Texte fourni =

Où le massothérapeute entre-t-il en scène dans ce processus? En aidant à poser la question du «comment» plutôt que celle du «pourquoi» (sans pour autant rejeter le «pourquoi» lorsqu’il est énoncé). En fait, il s’agit pour nous de libérer des affects emprisonnés dans la structure caractérielle aux lieux où se manifestent les blocages qui, s’ils ne sont pas défaits, interviendront dans l’espace proprement psychothérapeutique. Pour reprendre le cas de Lya, on comprend alors dans ce contexte pourquoi il a été à mon sens capital de ne pas interpréter la tendresse nommée au moment où j´ai proposé, lors de notre troisième rencontre, de lui peigner les cheveux.
Les remarques qui précèdent peuvent donner l’impression que je considère le transfert négatif comme le cœur de la démarche, même si c’est sur la base des problèmes que pose ce dernier que Reich développe le concept de cuirasse. Or, il n’en est rien et d’ailleurs, ni Freud ni Reich n’ont soutenu pareils propos. En réalité, c’est d’abord le transfert positif qui importe, lequel se manifeste sous trois formes :
1 – le transfert positif réactif (lorsque la personne substitue à la haine l’amour) ;
2 – la docilité passive (le sentiment de culpabilité dominant alors le rapport au thérapeute) ;
3 – le transfert de désirs narcissiques (lorsque la personne tente d’obtenir l’amour ou l’admiration de la personne). Mais le vrai transfert positif, celui qui est marqué de tendresse et de sensualité, n’apparaît pour de bon qu’une fois que les distorsions de la génitalité à la base de l’angoisse ont été éliminées. Le transfert positif est essentiel pour faire surgir à long terme les résistances. En d’autres termes, le vrai transfert doit consister à transférer le sentiment de plénitude du thérapeute à un autre objet, «mieux adapté aux besoins réels du malade»38. Que le transfert positif soit essentiel à l’évolution de la personne se vérifie dans le fait qu’il faille à tout prix construire un espace thérapeutique sécuritaire. Ce n´est qu’une fois installé ce «cadre», aussi souple que possible, que les forces du transfert négatif peuvent faire progresser vers une économie sexuelle liant psyché et soma par le biais de l’orgasme. Nul besoin pour entreprendre ce travail d’être un spécialiste tablant sur des années d’expérience. En élaborant les aspects cliniques de sa théorie du caractère, Reich avait d´abord pensé que c’était le cas. Mais il en vint ensuite, en 1945, à modifier totalement sa position à ce sujet. Relativisant ses réserves quant au fait que l’analyste pratiquant l’analyse caractérielle peut se trouver déboussolé devant la violence du malade une fois que celui-ci commence à se libérer de ses défenses narcissiques, il écrit : «Cette restriction était justifiée dans les commencements de l’analyse caractérielle, il y a dix-huit ans. Mais déjà à cette époque, on a justement fait remarquer que la technique de l’analyse caractérielle devait être enseignée aux débutants et non seulement aux analystes chevronnés, puisqu’elle est supérieure à l’analyse des symtômes» 39. Cette remarque, adressée aux psychanalystes, vaut quant à moi tout autant pour les praticiens du massage néo-reichien qui doivent apprendre le plus tôt possible, non seulement à installer un transfert positif efficace, mais aussi à faire face au transfert négatif.

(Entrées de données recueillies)
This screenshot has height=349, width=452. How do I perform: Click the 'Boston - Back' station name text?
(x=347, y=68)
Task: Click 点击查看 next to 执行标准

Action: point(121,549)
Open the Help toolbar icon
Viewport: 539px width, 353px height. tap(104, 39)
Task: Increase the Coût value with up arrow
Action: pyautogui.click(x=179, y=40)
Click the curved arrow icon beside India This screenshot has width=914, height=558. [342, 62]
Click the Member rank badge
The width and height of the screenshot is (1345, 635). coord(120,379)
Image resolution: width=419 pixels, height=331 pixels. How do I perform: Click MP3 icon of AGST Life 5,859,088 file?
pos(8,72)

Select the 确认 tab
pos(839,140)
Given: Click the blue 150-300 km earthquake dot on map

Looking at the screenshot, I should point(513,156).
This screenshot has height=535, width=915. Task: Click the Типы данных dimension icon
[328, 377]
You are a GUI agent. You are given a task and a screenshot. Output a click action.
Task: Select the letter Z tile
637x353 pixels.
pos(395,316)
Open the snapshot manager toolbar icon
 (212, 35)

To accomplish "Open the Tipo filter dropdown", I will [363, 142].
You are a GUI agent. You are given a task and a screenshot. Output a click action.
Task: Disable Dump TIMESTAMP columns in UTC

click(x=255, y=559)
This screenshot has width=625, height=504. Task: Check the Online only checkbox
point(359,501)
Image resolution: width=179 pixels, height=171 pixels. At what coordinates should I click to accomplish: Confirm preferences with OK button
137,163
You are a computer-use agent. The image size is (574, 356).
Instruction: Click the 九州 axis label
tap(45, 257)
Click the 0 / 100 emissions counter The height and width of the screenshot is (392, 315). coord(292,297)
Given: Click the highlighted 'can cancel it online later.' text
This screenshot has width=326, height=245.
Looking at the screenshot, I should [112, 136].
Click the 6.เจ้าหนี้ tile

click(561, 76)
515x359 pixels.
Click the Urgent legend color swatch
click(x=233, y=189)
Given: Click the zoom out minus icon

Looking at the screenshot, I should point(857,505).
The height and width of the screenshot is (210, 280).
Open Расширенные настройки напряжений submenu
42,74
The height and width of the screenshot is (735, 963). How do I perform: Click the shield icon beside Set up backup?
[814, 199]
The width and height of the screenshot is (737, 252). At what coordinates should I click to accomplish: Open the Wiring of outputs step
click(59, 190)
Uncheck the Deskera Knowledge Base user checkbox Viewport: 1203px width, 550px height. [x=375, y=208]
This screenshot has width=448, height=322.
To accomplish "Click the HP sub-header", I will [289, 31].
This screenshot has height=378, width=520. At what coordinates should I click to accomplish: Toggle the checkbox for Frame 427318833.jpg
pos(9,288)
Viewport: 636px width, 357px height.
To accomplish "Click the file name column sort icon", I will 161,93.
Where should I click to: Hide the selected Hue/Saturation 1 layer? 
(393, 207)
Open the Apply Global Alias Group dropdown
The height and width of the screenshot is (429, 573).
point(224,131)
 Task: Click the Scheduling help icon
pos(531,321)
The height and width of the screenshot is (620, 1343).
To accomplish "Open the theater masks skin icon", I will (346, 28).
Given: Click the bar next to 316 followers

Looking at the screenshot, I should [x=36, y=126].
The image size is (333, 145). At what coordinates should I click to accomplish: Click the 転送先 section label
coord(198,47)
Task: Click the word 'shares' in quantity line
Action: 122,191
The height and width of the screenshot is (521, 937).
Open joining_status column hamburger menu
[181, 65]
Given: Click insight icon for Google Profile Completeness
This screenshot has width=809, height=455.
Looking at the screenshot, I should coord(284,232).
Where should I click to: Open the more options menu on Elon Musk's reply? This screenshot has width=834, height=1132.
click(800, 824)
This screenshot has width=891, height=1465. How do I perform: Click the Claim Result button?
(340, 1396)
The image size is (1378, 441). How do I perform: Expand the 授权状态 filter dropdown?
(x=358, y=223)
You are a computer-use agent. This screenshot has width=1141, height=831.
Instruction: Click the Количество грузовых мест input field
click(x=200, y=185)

Exercices proposés =
1. Reproduisez à l'identique la partie du texte sur le transfert qui s'ouvre sur les mots contenant « Où le massothérapeute » et se clôt sur « peigner les cheveux. ».
2. Rédigez la suite du texte sur le transfert, en commençant immédiatement après sa dernière phrase.
Les items figurant ci-dessus constituent un matériau distinct du texte sur le transfert.

Résultats attendus =
1.
Où le massothérapeute entre-t-il en scène dans ce processus? En aidant à poser la question du «comment» plutôt que celle du «pourquoi» (sans pour autant rejeter le «pourquoi» lorsqu’il est énoncé). En fait, il s’agit pour nous de libérer des affects emprisonnés dans la structure caractérielle aux lieux où se manifestent les blocages qui, s’ils ne sont pas défaits, interviendront dans l’espace proprement psychothérapeutique. Pour reprendre le cas de Lya, on comprend alors dans ce contexte pourquoi il a été à mon sens capital de ne pas interpréter la tendresse nommée au moment où j´ai proposé, lors de notre troisième rencontre, de lui peigner les cheveux.

2.
Il faudrait évidemment pousser beaucoup plus loin cette étude 40 pour rendre justice aux propositions de Reich et mieux mesurer ses enjeux cliniques dans le massage néo-reichien. Je voudrais simplement clore ce parcours en affirmant qu´il y avantage à aller très loin dans l´analyse du passage du transfert positif, renforçant trop souvent le narcissisme du thérapeute (même chevronné), au transfert négatif. Car ce que pose ce problème du passage, c’est aussi celui du temps, l’interprétation d’une situation de détresse ne pouvant être interprétée «tant qu’il y a des résistances à interpréter» 41. Ce n’est certes pas par hasard que c’est dans le contexte d’un extraordinaire exposé d’un cas de schizophrénie que Reich insiste sur l’importance de la patience et du temps pour faire émerger le transfert négatif :
«C’est une règle qu’il ne faut jamais précipiter les choses mais desserrer la cuirasse, progressivement, lentement, en s’entourant de toutes les précautions posibles. Il ne faut jamais pénétrer dans les profondeurs biophysiques avant de savoir exactement ce qui se passe chez le malade et avant que le malade ne se soit habitué à la situation ainsi obtenu»42.
En d’autres termes, la patience et la retenue sont dans le processus thérapeutique, qu’il s’agisse de la psychothérapie ou du massage néo-reichien, des vertus cardinales puisqu’en passant d’une première résistance de transert à une seconde, il ne faut jamais négliger la couche intermédiaire et, au besoin, ne pas avoir peur de revenir au point de départ. On se donne ainsi les moyens d’identifer avec la personne les stases et leur point de départ, leur fondement.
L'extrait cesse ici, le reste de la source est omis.